Rousseau, Voltaire ve Montesquieu'nün yapıtlarını incelemeleri hiç kuşkusuz ilk Türk meşrutiyetçilerinin siyasal fikirlerinin biçimlenmesini önemli ölçüde etkiledi. Çünkü bu düşünürlerin yapıtları, feodal-saltçı yönetimleri sert bir dille eleştirmekte ve meşruti monarşi fikirlerini yaymaya çalışmaktaydı. Özellikle de despotizm diye adlandırdığı saltçılığa karşı, -ona koşullar dayatarak ve böylece onu sınırlayarak meşruti bir monarşi uğruna mücadele eden- Montesquieu'nün yapıtlarını yakından tanımaları, ilk Türk meşrutiyet hareketinin siyasal programının ete kemiğe bürünmesinde önemli rol oynamıştır.

Ziya Paşa'nın ekonomik ve siyasal ilerleme üzerine görüşleri üzerinde de aydınlanma düşüncesinin etkisi tartışılmazdır. 6 Temmuz 1868 tarihli Hürriyet'te şöyle yazıyordu Ziya Paşa:

"Çağımız insanlığın gençlik çağı olduğundan özgürlük fikri yeryüzünde yatağından taşan bir sel gibi yayılıyor, bu yüzden de tiranların hiçbir korunma çabası -tutuklamalar, sürgünler, hatta ölüm cezaları- bu seli durduracak bir set oluşturamayacaktır."

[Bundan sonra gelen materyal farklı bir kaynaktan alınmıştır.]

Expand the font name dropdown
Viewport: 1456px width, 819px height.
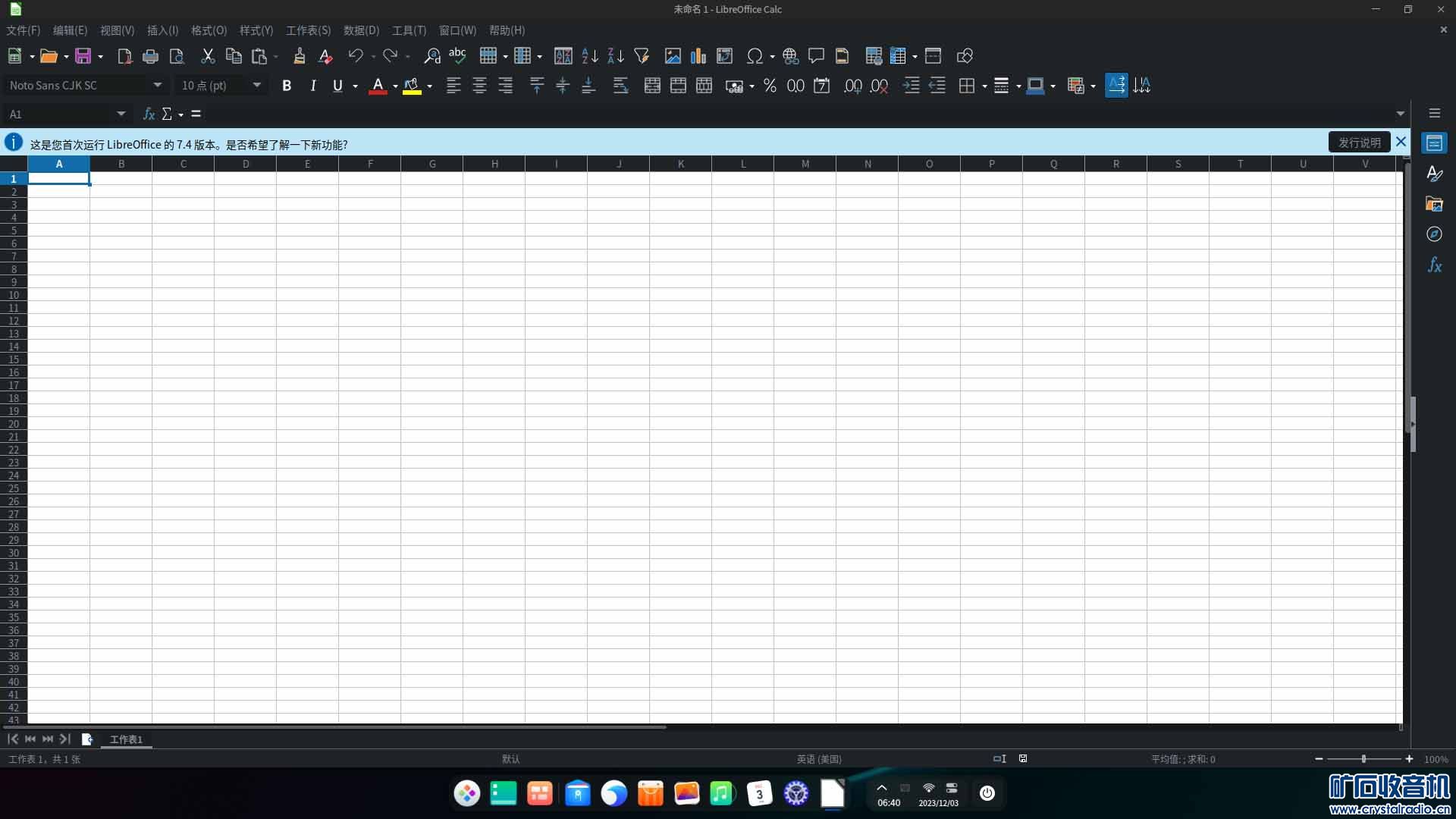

18. yy. Avrupa aydınlanmacılarının ilkelerini izleyen Jöntürkler, halkın eğitilmesini, insanlığın toplumsal siyasal ve kültürel ilerleyişinin temeli olarak görüyorlardı. Türk aydınlanmacılarının görüşlerini genel çizgileriyle Namık Kemal şöyle açıklıyordu: "Çağımızda eğitim ve aydınlanma her halkın hayat kaynağıdır."

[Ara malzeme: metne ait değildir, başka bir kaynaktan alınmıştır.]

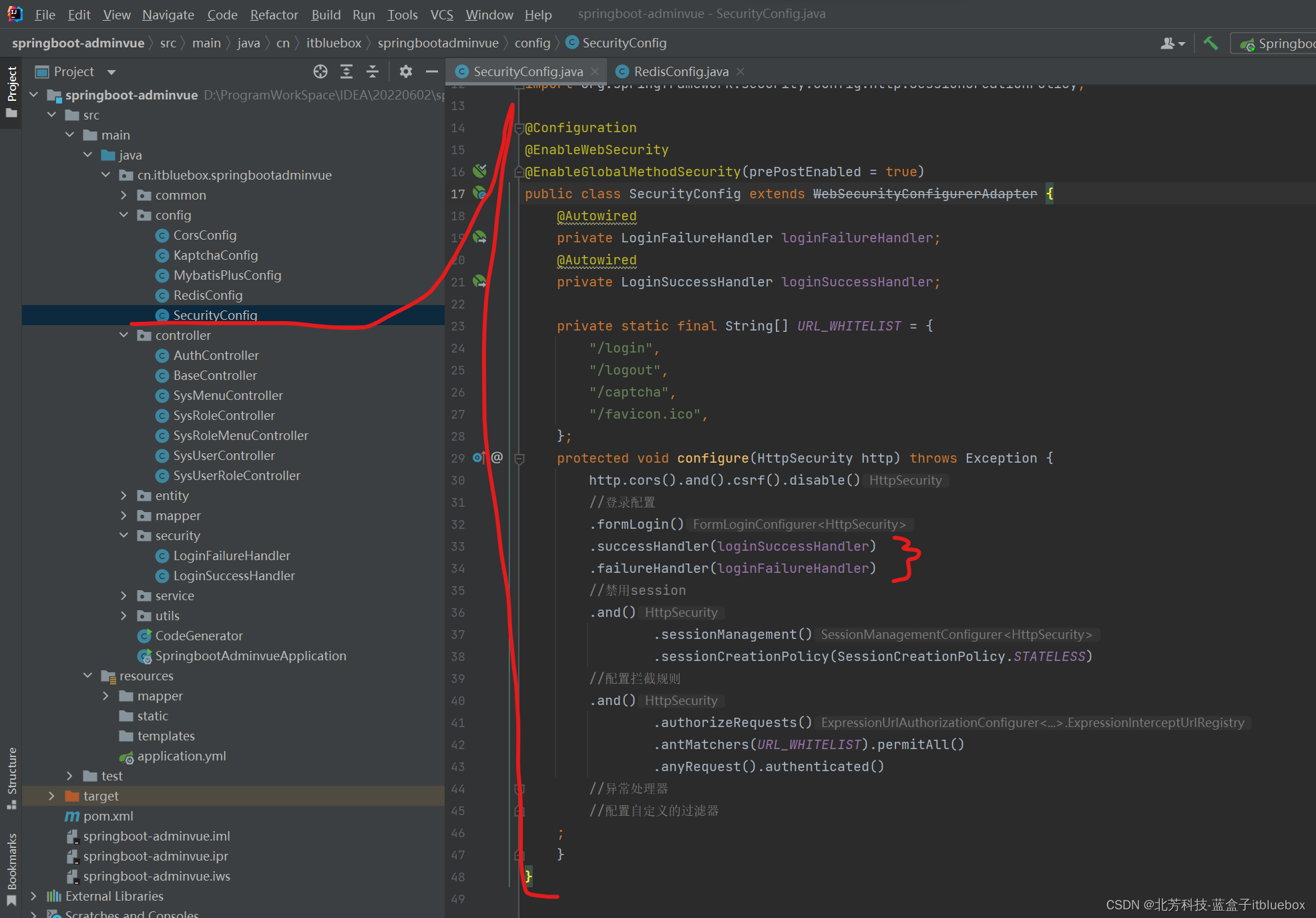
Task: Click itbluebox in the breadcrumb path
Action: click(333, 43)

Ziya Paşa da bir şiirinde şöyle diyordu:

"İster isen anlamak cihanı

Öğrenmeli Avrupa lisanı

Etmiş orda fünun terakki

Tahsilden eyleme tevakki

Bilmek gerek andaki fünunu

Terkeyle taassubu cünunu

Ansız kişi tam şair olmaz

Sende var ise eğer hamiyet

Tahsiline eyle sarfı himmet

Ta milletin ide istifade

Kıl tercüme anları ziyade."

Prens Sabahattin'in başkanlığında, Paris'te düzenlenen Birinci Jöntürk Kongresi (1902)

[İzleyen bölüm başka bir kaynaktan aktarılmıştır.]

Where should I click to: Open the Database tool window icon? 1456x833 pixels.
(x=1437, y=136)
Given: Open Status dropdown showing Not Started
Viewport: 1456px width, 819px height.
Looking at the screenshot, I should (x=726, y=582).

1867 yılı Ocak ayında Muhbir'in İstanbul baskısında Ali Suavi, eğitim düzeyinde Avrupa'ya yetişmek ve Osmanlı İmparatorluğu'nun maddi gelişme düzeyinin yükseltilmesi için Avrupa'nın bilgilerinden yararlanmak gerektiğini yazıyordu. Ülkenin bilinen koşullarında, Avrupa ülkelerinin en önemli bilimsel ve kültürel başarılarından yararlanmak gerektiği fikri, Jöntürkler'in, Osmanlı İmparatorluğu'nun ekonomik ve kültürel geri kalmışlığının nedenlerine değinen tüm makalelerinde yer alıyordu.

Jöntürkler, özellikle de Osmanlı İmparatorluğu'nun kültürel geri kalmışlığını ve eğitim işlerinin inanılmaz kötü yürütülmesini, ülkenin ekonomik ve kültürel ilerlemesinin önündeki en büyük engeller olarak görüyorlardı. Ziya Paşa, "Halkımızın geri kalmışlığının temel nedenlerinden biri, yeterli eğitim ve bilgi alma olanaklarından yoksun olmasıdır" diyor ve bu görüşünü Osmanlı İmparatorluğu'nda eğitime ayrılan paranın ancak eğitim bakanlığı ve teşkilatlarındaki memurların maaşlarıyla önemsiz başka bazı giderleri karşılayacak düzeyde olmasıyla temellendiriyordu.